Extract, exactly as written, all lines of the material below from the line that includes "Public Gardens Sustainability" through its last line.

» GIVEN DATA:
== Segment start ==

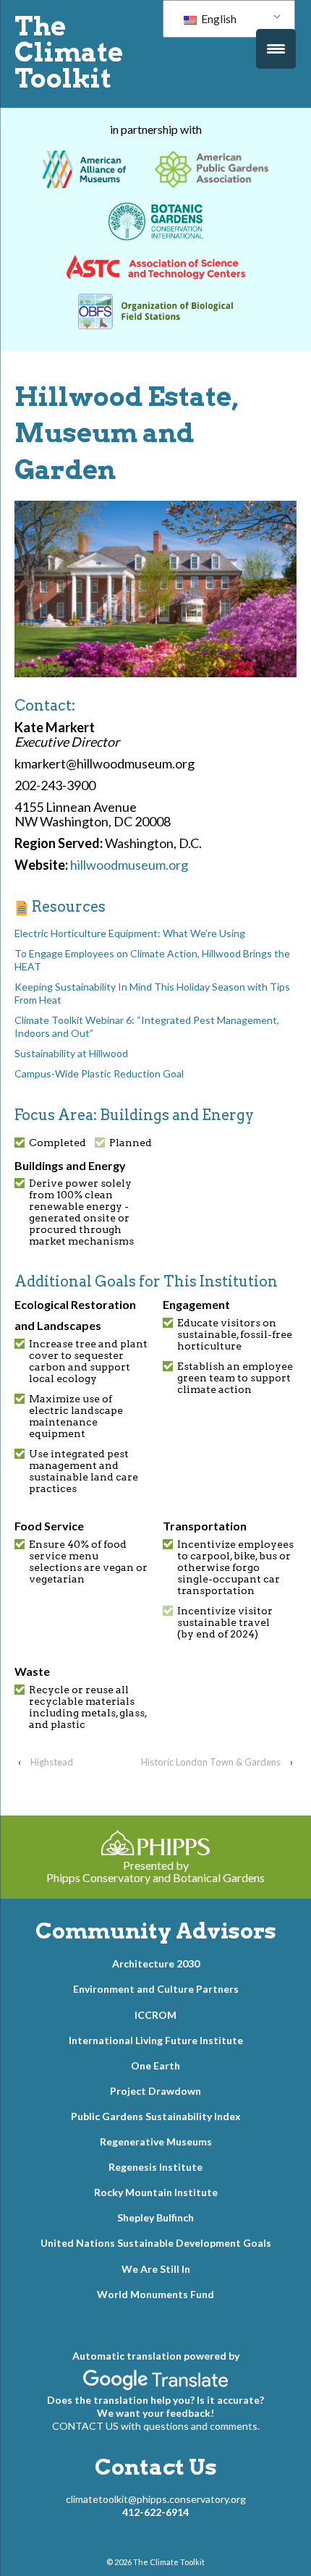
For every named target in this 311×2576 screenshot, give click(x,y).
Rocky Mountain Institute (156, 2192)
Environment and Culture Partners (156, 1989)
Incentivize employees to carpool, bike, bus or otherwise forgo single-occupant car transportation (235, 1567)
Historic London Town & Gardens (211, 1762)
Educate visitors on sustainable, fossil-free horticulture (234, 1334)
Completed (57, 1142)
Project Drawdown (155, 2091)
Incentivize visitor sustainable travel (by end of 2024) (225, 1622)
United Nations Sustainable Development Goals (156, 2243)
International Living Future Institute (156, 2040)
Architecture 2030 (156, 1963)
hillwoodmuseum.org (129, 865)
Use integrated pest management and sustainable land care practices (83, 1471)
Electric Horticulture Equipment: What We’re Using (129, 933)
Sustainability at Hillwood (71, 1053)
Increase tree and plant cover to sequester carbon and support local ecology (88, 1361)
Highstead (51, 1762)
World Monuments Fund (155, 2294)
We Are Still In (156, 2269)
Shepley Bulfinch (155, 2217)
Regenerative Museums (156, 2141)
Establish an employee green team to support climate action (235, 1377)
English (218, 18)
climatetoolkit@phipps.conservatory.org (156, 2499)
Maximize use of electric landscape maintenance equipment (76, 1416)
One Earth (155, 2065)
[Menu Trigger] (276, 49)
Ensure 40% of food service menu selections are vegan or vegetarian (88, 1561)
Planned (130, 1142)
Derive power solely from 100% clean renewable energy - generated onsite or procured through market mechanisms (81, 1212)
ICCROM (155, 2015)
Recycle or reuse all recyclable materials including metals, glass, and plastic (88, 1707)
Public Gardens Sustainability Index (156, 2116)
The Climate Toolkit (68, 52)
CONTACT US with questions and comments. (156, 2426)
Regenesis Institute (155, 2167)
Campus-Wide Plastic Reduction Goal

== Segment end ==

» RESULT OF THIS TASK:
Public Gardens Sustainability Index (156, 2116)
The Climate Toolkit (68, 52)
CONTACT US with questions and comments. (156, 2426)
Regenesis Institute (155, 2167)
Campus-Wide Plastic Reduction Goal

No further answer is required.